All in all my preferences are (in descending preference) B, A, D', C
where D' is D without the third possibility.
Semantics
=========
There are several issues to review before we can choose the right
semantics.
If/Elif Chain vs. Dict-based Dispatch
-------------------------------------
There are two main schools of thought about the switch statement's
semantics. School I wants to define the switch statement in term of
an equivalent if/elif chain. School II prefers to think of it as a
dispatch on a precomputed dictionary.
The difference is mainly important when either the switch expression
or one of the case expressions is not hashable; school I wants this to
be handled as it would be by an if/elif chain (i.e. hashability of the
expressions involved doesn't matter) while school II is willing to say
that the switch expression and all the case expressions must be
hashable if a switch is to be used; otherwise the user should have
written an if/elif chain.
There's also a difference of opinion regarding the treatment of
duplicate cases (i.e. two or more cases with the same match
expression). School I wants to treat this the same is an if/elif
chain would treat it (i.e. the first match wins and the code for the
second match is silently unreachable); school II generally wants this
to be an error at the time the switch is frozen.
There's also a school III which states that the definition of a switch
statement should be in terms of an equivalent if/elif chain, with the
exception that all the expressions must be hashable.
School I believes that the if/elif chain is the only reasonable,
surprise-free way of defining switch semantics, and that optimizations
as suggested by PEP 275's Solution 1 are sufficient to make most
common uses fast. School I sees trouble in the approach of
pre-freezing a dispatch dictionary because it places a new and unusual
burden on programmers to understand exactly what kinds of case values
are allowed to be frozen and when the case values will be frozen, or
they might be surprised by the switch statement's behavior.

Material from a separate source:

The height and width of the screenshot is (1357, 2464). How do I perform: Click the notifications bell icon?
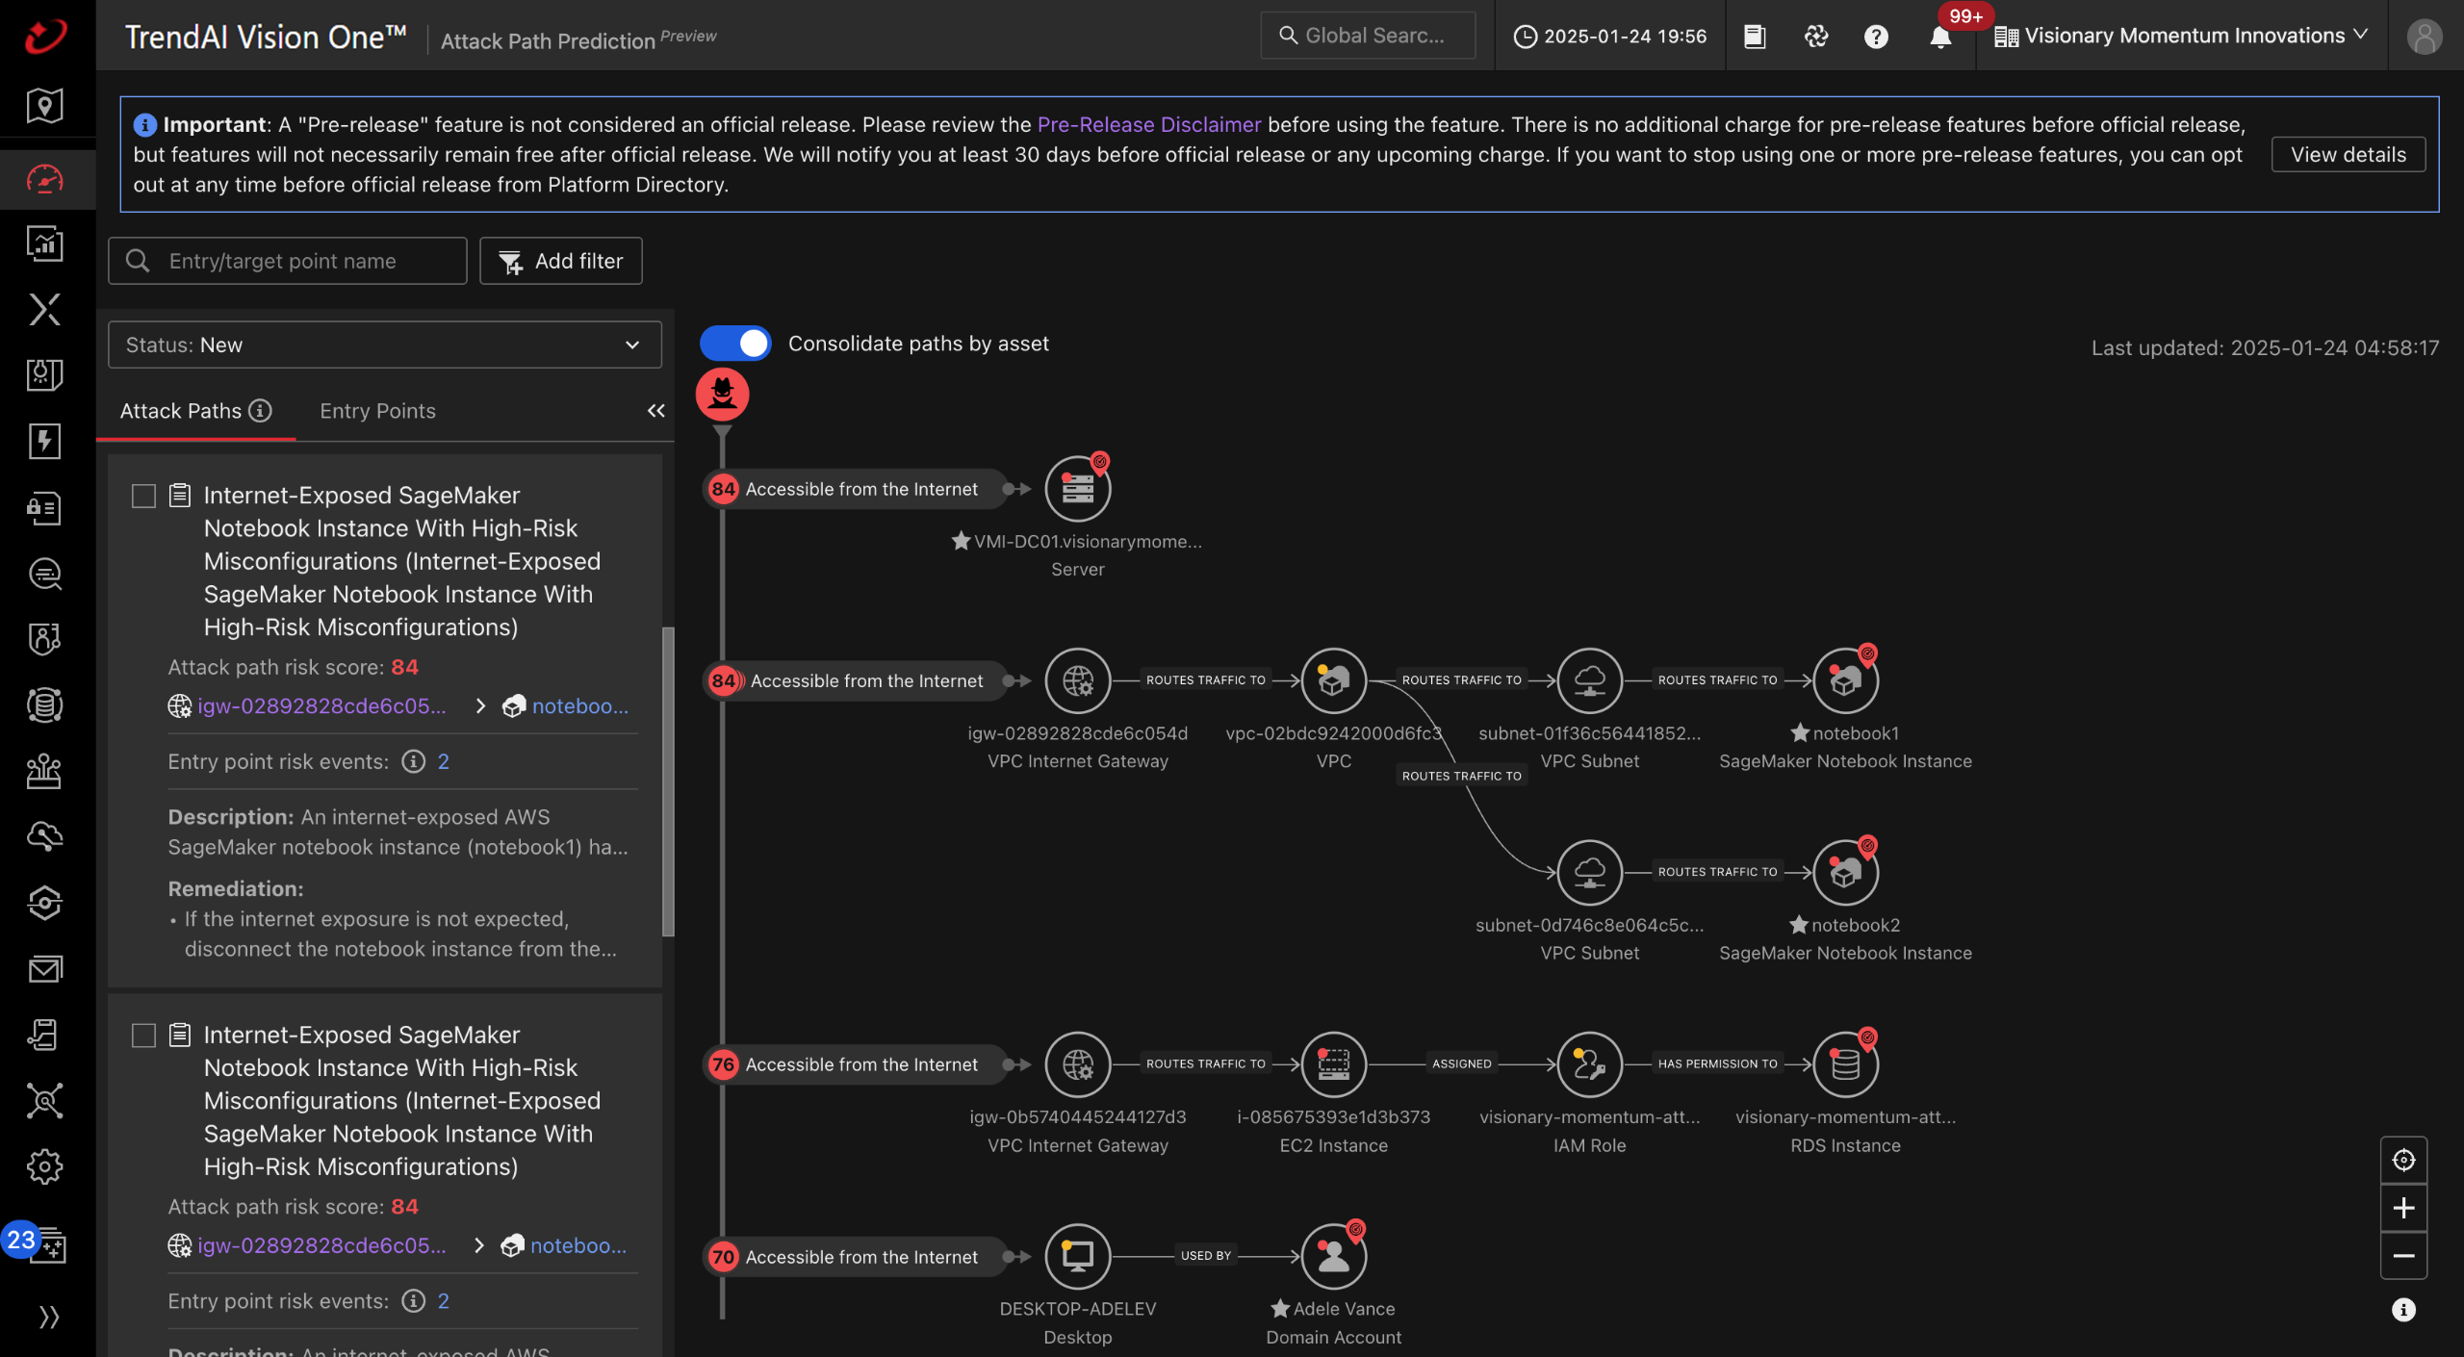1939,37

School II sees trouble in trying to achieve semantics that match
those of an if/elif chain while optimizing the switch statement into
a hash lookup in a dispatch dictionary. In an if/elif chain, the
test "x == y" might well be comparing two unhashable values
(e.g. two lists); even "x == 1" could be comparing a user-defined
class instance that is not hashable but happens to define equality to
integers. Worse, the hash function might have a bug or a side effect;
if we generate code that believes the hash, a buggy hash might
generate an incorrect match, and if we generate code that catches
errors in the hash to fall back on an if/elif chain, we might hide
genuine bugs. In addition, school II sees little value in allowing
cases involving unhashable values; after all if the user expects such
values, they can just as easily write an if/elif chain. School II
also doesn't believe that it's fair to allow dead code due to
2006-06-26 14:47:03 -04:00
overlapping cases to occur unflagged, when the dict-based dispatch
implementation makes it so easy to trap this.

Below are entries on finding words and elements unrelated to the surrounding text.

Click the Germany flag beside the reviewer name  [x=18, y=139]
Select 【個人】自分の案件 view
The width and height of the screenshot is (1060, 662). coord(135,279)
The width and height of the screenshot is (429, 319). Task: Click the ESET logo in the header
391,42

School III admits the problems with making hash() optional, but still
believes that the true semantics should be defined by an if/elif chain
even if the implementation should be allowed to use dict-based
dispatch as an optimization. This means that duplicate cases must be
resolved by always choosing the first case, making the second case
undiagnosed dead code.
Personally, I'm in school II: I believe that the dict-based dispatch
is the one true implementation for switch statements and that we
should face the limitiations and benefits up front.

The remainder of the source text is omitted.